_Given information_
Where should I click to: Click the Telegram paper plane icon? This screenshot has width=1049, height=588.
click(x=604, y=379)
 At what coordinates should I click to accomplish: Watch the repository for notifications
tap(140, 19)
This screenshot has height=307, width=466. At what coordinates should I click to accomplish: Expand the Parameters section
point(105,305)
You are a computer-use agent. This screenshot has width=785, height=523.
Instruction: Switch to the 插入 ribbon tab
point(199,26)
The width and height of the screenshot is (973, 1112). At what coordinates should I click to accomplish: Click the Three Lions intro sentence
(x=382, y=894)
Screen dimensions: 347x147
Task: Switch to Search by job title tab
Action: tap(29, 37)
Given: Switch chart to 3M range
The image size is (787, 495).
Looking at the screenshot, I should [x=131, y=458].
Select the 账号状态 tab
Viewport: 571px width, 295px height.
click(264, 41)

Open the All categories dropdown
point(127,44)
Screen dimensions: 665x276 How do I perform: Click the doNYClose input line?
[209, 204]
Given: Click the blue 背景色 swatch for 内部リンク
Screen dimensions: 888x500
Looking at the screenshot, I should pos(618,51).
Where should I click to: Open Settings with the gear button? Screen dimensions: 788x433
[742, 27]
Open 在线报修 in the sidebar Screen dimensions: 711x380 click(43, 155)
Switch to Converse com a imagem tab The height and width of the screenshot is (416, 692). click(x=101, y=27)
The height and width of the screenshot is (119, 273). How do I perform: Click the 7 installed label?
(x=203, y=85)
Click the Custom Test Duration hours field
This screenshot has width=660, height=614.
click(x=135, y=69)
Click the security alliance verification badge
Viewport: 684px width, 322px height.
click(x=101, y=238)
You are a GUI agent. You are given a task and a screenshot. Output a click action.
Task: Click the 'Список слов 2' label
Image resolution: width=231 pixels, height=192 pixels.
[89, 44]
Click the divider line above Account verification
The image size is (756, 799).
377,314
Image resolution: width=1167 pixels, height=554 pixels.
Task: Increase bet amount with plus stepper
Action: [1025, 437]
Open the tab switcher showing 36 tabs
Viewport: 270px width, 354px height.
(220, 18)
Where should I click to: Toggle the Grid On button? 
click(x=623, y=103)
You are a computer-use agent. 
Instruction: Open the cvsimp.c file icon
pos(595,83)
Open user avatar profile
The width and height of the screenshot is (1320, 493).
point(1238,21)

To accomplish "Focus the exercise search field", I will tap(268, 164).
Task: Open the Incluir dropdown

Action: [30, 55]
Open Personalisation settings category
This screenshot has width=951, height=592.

_Aim of the task_
Nothing but lines that contain "computer" should appear in the answer. Copy each from the records.

_Response box_
You are a computer-use agent. This screenshot has width=785, height=523.
You are a computer-use agent. 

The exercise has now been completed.